T. Rowe Price Group Inc. reported yesterday that fourth-quarter profit rose 28 percent as investors continued to put money into the Baltimore investment company's mutual funds despite market volatility.
Price's net income increased to $190.7 million, or 68 cents per share, from $148.9 million, or 53 cents per share. Earnings beat Wall Street expectations of 63 cents per share, according to Bloomberg, though the company has consistently stayed away from providing earnings guidance to analysts.
Assets under management reached a record $400 billion, up $3.2 billion from the third quarter.
Price saw $9.1 billion in total new investment during the quarter, offsetting stock market losses of $5.9 billion amid a widening credit crisis and rising energy and other costs.
"The bottom line is that our clients feel we've done a good job over time, and they continue to give us more money to manage," James A.C. Kennedy, Price's chief executive, said yesterday in a phone call from London.
Inflows from retirement funds, which adjust to become more conservative as the investor ages, remained solid - accounting for 37 percent of deposits in the quarter. These funds grew $2.9 billion, or 11 percent, during the quarter to reach $30 billion.
Some analysts noted Price's growth in these funds, which now represent 12 percent of the company's mutual funds assets under management.

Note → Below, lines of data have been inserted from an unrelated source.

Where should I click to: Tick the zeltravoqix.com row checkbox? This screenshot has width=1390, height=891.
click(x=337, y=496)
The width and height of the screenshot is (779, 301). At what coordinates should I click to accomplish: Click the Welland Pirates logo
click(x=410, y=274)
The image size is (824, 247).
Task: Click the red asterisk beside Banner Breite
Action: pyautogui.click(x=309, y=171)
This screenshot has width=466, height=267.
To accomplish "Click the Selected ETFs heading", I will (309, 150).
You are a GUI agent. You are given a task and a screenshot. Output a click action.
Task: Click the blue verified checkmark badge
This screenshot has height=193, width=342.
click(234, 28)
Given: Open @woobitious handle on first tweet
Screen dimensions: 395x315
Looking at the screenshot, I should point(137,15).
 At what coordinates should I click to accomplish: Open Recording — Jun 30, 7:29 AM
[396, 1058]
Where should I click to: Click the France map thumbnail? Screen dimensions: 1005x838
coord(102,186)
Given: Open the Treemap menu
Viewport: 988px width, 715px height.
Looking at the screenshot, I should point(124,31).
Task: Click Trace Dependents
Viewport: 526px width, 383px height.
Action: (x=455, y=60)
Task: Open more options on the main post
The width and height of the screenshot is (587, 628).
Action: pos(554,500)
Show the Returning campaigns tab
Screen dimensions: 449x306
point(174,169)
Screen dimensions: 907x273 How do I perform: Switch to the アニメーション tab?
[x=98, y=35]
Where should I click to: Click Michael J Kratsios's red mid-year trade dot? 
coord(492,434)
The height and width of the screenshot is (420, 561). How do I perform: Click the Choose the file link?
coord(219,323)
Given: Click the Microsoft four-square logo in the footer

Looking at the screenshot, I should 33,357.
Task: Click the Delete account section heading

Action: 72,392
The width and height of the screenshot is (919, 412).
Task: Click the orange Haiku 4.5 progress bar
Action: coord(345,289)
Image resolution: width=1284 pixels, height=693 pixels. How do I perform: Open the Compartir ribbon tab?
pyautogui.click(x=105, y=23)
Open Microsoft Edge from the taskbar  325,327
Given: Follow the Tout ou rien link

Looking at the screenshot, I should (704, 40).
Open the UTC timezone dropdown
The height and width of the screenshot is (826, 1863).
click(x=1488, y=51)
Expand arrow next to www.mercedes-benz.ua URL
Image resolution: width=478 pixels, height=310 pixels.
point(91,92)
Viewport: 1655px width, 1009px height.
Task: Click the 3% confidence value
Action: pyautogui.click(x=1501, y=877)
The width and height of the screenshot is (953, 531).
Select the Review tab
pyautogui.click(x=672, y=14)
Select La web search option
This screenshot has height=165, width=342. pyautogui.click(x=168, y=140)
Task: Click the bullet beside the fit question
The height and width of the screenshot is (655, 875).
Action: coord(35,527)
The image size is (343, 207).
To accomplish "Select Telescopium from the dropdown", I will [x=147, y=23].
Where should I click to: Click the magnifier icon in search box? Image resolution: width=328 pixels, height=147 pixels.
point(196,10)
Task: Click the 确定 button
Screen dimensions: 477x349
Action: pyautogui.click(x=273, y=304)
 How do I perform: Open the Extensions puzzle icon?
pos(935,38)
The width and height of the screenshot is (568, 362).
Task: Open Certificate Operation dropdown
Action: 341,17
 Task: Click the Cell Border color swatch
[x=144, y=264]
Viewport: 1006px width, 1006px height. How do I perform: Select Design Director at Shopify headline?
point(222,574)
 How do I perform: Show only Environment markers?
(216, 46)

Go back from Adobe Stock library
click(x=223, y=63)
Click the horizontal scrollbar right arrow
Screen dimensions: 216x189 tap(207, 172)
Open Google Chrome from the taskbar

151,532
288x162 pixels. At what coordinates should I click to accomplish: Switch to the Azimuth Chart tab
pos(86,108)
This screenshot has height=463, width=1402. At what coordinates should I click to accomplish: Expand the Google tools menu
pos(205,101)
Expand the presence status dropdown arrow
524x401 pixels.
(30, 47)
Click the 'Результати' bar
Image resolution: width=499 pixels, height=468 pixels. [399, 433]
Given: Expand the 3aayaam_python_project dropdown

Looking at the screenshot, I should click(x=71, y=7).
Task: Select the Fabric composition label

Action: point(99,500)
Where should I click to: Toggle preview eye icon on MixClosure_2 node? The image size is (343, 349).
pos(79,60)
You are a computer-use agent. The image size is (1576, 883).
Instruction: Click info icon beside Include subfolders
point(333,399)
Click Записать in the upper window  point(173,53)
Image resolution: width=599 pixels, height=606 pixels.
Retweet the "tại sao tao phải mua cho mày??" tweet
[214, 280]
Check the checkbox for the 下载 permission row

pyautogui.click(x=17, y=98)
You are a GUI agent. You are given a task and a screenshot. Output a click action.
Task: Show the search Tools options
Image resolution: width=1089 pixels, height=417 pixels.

"Retirement funds continue to be a major driver of net flows and continue to be one of the best in the industry," said D.J. Neiman, an associate analyst at William Blair & Co., who does not own stock in the company. "We continue to see the retirement market as a source of stability in volatile markets."
Price's revenue in the fourth quarter rose 22 percent to $597.8 million, compared with $489.1 million in the corresponding period last year. Shares rose 56 cents to close at $52.84 yesterday.
The company's net profit in 2007 rose nearly 27 percent to $670.6 million, from $529.6 million in the year-ago period. Revenue was $2.2 billion last year, up from $1.8 billion in 2006. Assets under management rose $65.3 billion to $400 billion.
Michael Hecht, an analyst at Banc of America Securities, which prohibits analysts from owning stocks they cover, reiterated in a research note yesterday that money flowing into retirement plans might slow as baby boomers begin to retire and stop contributing to retirement accounts. Hecht also lowered his 2008 earnings estimate because of the weak stock market and higher-than-expected expenses in the quarter.
The largest expense was compensation and related costs, which increased $43 million, or 26 percent, to $207.2 million.
In the past year, the company has increased its staff by 10 percent to 5,801 associates to handle more clients, and more of their money. It opened a customer service call center in Colorado Springs, Colo., renovated its headquarters in Baltimore and announced plans to expand its Owings Mills campus.
"We're investing for our clients," Kennedy said, "trying to get even better over time."